Article in Korean | WPRIM | ID: wpr-108544
ABSTRACT
With expanded and extended coverage of the national medical insurance and fast growing health care expenditures, appropriateness of health service utilization and quality of care are concerns of both health care providers and insurers as well as patients. An accurate patient classification system is a basic tool for effective health care policies and efficient health services management. A classification system applicable to Korean medical information-Korean Diagnosis Related Groups (K-DRGs)-was developed based on the U. S. Refined DRGs, and the performance of the developed system was assessed in this study. In the process of the development, first the Korean coding systems for diagnoses and procedures were converted to the systems used in the definition of the U. S. Refined DRGs using the mapping tables formulated by physician panels.

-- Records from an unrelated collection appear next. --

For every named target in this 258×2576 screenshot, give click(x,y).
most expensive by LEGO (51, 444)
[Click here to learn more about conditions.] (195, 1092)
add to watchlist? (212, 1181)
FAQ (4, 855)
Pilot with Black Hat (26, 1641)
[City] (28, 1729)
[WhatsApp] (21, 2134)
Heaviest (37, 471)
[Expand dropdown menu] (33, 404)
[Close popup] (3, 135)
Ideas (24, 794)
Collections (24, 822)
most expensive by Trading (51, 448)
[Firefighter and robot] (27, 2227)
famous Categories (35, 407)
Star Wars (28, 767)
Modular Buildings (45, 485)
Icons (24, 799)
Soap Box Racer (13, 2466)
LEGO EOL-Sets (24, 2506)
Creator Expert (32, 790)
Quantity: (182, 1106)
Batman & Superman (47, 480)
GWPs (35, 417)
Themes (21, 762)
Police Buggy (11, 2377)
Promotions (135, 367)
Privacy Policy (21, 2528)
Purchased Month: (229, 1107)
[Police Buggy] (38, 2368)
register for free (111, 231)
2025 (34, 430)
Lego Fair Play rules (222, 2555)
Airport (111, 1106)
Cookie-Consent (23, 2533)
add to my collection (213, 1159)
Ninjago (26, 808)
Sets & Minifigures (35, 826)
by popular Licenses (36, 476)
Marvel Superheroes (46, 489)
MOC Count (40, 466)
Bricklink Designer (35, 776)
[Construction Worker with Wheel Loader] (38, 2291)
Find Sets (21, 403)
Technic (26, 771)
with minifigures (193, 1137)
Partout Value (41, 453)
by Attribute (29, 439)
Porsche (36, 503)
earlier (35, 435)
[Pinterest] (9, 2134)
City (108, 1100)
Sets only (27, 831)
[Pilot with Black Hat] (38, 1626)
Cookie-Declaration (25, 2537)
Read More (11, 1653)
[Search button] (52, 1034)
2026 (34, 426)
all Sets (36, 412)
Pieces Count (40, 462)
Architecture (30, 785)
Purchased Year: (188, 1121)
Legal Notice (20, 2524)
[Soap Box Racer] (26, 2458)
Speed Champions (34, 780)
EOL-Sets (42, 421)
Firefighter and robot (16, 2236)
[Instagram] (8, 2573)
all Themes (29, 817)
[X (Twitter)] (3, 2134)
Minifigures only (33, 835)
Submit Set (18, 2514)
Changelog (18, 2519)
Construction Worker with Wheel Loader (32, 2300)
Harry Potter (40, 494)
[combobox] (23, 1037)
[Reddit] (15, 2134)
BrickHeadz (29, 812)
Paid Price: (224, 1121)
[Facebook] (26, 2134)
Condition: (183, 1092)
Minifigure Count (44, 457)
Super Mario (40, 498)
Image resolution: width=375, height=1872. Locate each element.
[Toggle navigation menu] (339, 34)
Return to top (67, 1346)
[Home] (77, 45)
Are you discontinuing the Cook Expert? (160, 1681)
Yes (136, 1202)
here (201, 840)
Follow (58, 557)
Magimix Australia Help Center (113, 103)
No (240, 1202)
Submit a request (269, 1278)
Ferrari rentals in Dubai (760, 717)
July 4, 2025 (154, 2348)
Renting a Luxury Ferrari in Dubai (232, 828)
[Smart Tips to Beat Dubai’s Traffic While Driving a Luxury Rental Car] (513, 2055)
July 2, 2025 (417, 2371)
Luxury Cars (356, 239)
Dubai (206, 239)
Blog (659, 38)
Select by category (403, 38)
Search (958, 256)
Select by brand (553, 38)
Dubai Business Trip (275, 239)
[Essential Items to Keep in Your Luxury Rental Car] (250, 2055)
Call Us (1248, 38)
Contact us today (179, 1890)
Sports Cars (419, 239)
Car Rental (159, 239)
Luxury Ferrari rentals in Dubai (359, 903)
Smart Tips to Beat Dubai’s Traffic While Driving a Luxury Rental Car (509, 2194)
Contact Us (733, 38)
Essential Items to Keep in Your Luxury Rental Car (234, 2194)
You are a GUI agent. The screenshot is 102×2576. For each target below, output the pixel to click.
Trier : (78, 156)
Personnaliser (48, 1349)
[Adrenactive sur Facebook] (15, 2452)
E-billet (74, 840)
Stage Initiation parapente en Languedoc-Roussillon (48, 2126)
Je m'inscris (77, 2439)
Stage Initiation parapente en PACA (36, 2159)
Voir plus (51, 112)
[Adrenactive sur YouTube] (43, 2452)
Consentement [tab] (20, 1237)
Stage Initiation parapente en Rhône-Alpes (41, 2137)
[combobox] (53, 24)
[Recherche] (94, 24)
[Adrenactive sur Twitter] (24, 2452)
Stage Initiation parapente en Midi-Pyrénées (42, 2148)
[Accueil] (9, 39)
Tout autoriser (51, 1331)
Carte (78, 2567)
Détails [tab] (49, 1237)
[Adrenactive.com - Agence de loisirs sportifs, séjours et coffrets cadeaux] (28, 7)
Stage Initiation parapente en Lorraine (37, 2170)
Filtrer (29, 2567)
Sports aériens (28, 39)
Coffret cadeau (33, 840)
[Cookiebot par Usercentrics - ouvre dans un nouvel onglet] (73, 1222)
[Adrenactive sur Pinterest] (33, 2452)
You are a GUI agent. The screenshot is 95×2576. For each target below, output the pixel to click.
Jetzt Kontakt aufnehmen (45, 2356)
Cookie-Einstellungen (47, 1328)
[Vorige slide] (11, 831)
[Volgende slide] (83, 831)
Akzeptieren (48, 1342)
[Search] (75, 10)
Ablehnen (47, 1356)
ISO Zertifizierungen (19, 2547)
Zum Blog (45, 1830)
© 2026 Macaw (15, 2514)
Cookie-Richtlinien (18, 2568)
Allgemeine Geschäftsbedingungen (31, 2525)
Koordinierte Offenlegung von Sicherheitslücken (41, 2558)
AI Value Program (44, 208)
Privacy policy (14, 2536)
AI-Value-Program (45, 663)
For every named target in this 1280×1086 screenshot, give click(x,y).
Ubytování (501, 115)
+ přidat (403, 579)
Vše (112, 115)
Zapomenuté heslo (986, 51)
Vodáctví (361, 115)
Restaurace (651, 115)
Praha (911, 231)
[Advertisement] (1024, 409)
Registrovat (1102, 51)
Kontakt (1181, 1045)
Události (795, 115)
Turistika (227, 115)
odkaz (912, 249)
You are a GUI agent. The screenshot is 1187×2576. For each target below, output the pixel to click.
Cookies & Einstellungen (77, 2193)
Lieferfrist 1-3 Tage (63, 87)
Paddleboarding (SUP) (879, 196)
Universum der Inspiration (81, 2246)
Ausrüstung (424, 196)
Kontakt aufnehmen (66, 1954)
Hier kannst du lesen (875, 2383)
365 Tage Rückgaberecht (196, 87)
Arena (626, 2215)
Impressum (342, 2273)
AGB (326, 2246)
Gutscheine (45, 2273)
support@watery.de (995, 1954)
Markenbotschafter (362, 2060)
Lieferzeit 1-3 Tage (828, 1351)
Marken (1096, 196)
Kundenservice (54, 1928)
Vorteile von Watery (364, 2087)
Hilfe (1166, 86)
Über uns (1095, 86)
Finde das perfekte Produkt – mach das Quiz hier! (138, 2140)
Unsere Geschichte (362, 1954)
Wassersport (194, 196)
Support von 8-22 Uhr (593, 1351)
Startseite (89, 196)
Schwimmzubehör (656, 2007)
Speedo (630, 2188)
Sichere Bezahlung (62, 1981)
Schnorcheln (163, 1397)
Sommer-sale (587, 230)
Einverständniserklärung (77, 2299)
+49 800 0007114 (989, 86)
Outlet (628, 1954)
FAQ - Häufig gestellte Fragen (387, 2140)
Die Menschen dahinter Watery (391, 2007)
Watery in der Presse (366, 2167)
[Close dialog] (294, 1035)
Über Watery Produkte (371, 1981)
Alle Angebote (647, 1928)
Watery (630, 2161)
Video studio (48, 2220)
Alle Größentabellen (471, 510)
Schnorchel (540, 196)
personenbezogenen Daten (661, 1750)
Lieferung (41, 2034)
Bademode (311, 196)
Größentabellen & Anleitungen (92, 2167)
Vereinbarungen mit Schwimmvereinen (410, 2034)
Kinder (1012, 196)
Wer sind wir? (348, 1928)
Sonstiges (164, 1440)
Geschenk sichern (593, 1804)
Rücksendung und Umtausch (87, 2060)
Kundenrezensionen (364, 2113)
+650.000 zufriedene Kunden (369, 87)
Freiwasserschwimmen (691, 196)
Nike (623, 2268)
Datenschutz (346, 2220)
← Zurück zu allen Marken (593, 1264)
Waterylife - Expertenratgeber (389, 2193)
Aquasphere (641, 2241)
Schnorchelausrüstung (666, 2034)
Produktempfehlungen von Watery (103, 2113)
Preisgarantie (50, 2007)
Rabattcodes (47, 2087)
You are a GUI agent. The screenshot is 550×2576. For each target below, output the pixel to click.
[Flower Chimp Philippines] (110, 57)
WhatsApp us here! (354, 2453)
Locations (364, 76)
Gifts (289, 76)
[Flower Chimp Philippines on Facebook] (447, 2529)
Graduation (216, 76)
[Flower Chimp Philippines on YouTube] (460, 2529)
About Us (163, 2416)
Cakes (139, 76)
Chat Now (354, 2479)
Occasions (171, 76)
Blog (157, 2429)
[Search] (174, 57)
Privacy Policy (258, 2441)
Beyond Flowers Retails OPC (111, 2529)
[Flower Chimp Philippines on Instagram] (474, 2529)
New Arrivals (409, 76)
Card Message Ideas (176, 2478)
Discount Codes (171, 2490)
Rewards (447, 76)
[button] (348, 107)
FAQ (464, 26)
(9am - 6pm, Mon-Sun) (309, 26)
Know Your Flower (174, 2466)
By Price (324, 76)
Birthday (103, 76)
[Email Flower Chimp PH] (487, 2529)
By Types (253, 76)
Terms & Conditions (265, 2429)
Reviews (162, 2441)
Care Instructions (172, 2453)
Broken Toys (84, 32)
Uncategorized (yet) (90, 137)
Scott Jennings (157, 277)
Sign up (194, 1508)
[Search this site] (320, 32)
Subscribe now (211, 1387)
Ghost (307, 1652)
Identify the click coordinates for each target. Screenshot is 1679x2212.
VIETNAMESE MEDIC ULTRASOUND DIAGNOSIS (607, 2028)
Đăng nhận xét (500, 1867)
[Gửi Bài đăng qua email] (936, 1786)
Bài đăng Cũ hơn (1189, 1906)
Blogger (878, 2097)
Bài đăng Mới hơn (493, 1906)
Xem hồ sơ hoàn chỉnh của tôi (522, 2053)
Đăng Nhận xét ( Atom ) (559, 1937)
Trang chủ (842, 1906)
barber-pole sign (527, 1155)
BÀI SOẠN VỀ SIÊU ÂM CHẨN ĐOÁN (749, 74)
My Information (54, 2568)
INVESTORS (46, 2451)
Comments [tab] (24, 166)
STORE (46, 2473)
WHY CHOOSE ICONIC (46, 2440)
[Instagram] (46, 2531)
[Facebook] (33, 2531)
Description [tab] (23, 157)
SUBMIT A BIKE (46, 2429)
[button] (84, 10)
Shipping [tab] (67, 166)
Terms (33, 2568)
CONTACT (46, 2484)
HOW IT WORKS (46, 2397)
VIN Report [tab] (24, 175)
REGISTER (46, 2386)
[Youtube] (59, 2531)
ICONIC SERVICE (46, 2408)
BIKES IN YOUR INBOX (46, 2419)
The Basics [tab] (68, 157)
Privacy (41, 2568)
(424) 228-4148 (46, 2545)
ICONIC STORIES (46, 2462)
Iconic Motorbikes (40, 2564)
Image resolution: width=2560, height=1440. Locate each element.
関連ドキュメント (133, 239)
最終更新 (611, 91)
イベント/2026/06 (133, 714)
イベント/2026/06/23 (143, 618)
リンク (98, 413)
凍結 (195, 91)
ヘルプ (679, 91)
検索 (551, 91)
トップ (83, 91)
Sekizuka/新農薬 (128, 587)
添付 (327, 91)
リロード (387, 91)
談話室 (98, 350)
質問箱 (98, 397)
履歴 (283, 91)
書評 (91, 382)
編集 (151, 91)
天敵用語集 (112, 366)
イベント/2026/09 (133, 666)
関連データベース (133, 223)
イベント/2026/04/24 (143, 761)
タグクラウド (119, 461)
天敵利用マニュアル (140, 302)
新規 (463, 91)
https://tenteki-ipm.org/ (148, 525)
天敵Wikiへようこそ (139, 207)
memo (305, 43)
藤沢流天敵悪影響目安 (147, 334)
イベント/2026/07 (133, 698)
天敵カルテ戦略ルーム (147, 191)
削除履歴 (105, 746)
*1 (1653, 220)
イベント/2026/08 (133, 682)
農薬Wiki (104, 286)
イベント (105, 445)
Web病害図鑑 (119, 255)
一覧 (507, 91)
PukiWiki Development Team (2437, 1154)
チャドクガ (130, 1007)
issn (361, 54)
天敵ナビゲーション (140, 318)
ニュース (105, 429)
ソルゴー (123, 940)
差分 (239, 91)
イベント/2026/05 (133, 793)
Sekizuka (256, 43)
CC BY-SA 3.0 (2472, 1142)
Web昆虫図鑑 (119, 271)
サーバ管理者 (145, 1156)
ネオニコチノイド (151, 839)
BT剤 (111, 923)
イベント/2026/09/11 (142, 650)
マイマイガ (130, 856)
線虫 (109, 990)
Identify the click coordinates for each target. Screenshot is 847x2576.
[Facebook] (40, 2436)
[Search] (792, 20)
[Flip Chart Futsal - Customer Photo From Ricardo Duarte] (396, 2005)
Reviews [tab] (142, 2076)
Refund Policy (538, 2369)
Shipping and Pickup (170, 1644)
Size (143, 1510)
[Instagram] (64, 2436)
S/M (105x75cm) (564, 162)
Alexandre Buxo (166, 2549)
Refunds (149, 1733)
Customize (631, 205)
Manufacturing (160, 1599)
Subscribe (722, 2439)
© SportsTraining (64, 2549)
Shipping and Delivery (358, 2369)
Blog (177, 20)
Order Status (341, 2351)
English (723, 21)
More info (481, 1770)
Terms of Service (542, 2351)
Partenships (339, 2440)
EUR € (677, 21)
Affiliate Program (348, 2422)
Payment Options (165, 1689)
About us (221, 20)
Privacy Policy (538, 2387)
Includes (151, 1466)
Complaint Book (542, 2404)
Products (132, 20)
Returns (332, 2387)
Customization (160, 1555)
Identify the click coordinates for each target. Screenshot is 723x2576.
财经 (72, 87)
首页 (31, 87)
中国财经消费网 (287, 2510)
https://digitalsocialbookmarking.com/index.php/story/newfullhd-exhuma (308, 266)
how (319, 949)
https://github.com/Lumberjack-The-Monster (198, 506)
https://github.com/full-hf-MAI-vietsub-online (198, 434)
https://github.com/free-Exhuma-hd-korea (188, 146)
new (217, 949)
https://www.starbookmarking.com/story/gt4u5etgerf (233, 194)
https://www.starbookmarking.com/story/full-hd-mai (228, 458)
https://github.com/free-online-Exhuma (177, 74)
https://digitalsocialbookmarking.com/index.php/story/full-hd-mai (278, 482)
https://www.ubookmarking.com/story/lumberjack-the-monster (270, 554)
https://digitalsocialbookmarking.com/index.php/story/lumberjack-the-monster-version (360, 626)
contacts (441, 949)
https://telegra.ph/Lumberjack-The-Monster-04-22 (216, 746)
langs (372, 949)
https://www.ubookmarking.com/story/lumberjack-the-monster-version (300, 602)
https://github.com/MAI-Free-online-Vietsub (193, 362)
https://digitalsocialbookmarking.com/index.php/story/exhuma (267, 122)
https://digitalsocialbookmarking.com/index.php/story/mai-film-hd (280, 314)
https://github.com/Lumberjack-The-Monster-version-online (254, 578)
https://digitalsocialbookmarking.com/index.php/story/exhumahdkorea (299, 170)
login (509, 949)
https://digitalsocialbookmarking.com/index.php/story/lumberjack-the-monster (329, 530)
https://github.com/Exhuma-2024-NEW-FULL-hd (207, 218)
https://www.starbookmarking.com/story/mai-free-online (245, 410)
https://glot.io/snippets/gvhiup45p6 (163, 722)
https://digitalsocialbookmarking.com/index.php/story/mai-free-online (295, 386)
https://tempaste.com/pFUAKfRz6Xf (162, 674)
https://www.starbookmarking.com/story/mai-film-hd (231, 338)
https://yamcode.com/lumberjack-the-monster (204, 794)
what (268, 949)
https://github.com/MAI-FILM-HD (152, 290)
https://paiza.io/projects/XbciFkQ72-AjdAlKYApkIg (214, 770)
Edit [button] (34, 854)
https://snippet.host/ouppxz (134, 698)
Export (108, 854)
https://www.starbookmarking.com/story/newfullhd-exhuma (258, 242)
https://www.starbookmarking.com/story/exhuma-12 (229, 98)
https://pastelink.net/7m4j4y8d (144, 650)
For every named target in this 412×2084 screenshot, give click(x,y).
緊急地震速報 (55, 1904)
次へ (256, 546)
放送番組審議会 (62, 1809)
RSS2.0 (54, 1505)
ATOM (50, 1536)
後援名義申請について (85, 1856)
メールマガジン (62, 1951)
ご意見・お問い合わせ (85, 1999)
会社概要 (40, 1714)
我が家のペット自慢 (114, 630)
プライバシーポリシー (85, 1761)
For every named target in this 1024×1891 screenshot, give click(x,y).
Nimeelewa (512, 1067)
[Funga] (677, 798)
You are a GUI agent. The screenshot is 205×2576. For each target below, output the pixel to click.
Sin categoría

Then physician panels reviewed the group definition, and identified medical practice patterns different in two countries. The definition was modified for the difference in K-DRGs. The process resulted in 1,199 groups in the system. Several groups in Refined DRGs could not be differentiated in K-DRGs due to insufficient medical information, and several groups could not be defined due to procedures which were not practiced in Korea. However, the classification structure of Refined DRGs was retained in K-DRGs. The developed system was evaluated for its performance in explaining variations in resource use as measured by charges and length of stay(LOS), for both all and non-extreme discharges. The data base used in this evaluation included 373,322 discharges which was a random sample of discharges reviewed ad payed by the medical insurance during the five-month period from September 1990. The proportion of variance in resource use which was reduced by classifying patients into K-DRGs-r-square-was comparable to the performance of the U. S. Refined DRGs .39 for charges and .25 for LOS for all discharges, and .53 for charges and .31 for LOS for non-extreme discharges. Another measure analyzed to assess the performance was the coefficient of variation of charges within individual K-DRGs. A total of 966 K-DRGs (87.7%) showed a coefficient below 100%, and the highest coefficient among K-DRGs with more than 30 discharges was 159%.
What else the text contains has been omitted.